(Input material Opens)
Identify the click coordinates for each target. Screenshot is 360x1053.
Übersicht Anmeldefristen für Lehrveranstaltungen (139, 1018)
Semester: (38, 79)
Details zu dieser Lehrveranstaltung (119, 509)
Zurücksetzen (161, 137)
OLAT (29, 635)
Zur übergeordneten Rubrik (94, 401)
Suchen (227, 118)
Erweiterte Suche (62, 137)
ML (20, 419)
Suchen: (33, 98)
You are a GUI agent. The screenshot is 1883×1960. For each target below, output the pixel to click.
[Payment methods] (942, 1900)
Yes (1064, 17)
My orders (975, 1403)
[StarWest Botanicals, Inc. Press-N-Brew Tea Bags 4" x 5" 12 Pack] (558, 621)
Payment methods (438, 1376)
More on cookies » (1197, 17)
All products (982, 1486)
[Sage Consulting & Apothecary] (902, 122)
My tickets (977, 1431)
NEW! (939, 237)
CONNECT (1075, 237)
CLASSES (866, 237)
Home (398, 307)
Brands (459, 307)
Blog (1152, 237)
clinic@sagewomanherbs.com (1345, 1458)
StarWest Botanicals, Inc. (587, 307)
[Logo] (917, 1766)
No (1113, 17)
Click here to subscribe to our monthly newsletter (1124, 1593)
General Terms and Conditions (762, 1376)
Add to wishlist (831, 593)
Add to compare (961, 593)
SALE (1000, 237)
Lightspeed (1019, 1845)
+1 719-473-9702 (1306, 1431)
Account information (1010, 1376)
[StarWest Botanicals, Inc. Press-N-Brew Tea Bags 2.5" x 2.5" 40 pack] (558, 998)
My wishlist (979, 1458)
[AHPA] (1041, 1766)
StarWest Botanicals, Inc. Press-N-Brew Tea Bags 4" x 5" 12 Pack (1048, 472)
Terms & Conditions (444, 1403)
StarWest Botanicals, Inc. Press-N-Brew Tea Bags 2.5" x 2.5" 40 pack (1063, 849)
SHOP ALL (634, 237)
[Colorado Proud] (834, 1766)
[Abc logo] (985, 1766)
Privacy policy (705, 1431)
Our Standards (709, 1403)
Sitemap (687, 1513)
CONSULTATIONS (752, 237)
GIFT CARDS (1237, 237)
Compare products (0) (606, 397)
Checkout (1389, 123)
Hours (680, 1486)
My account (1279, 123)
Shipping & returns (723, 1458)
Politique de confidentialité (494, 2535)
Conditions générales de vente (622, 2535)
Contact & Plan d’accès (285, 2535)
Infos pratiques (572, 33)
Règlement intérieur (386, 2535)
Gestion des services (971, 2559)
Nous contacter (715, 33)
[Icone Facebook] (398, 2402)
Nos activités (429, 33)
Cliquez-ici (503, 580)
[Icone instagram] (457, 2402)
(Input material Closes)
* **Prompt**:
From the records above, give again exactly the lines running from the line with "Zur übergeordneten Rubrik (94, 401)" to the line with "Blog (1152, 237)", inclusive.

* **Response area**:
Zur übergeordneten Rubrik (94, 401)
Suchen (227, 118)
Erweiterte Suche (62, 137)
ML (20, 419)
Suchen: (33, 98)
You are a GUI agent. The screenshot is 1883×1960. For each target below, output the pixel to click.
[Payment methods] (942, 1900)
Yes (1064, 17)
My orders (975, 1403)
[StarWest Botanicals, Inc. Press-N-Brew Tea Bags 4" x 5" 12 Pack] (558, 621)
Payment methods (438, 1376)
More on cookies » (1197, 17)
All products (982, 1486)
[Sage Consulting & Apothecary] (902, 122)
My tickets (977, 1431)
NEW! (939, 237)
CONNECT (1075, 237)
CLASSES (866, 237)
Home (398, 307)
Brands (459, 307)
Blog (1152, 237)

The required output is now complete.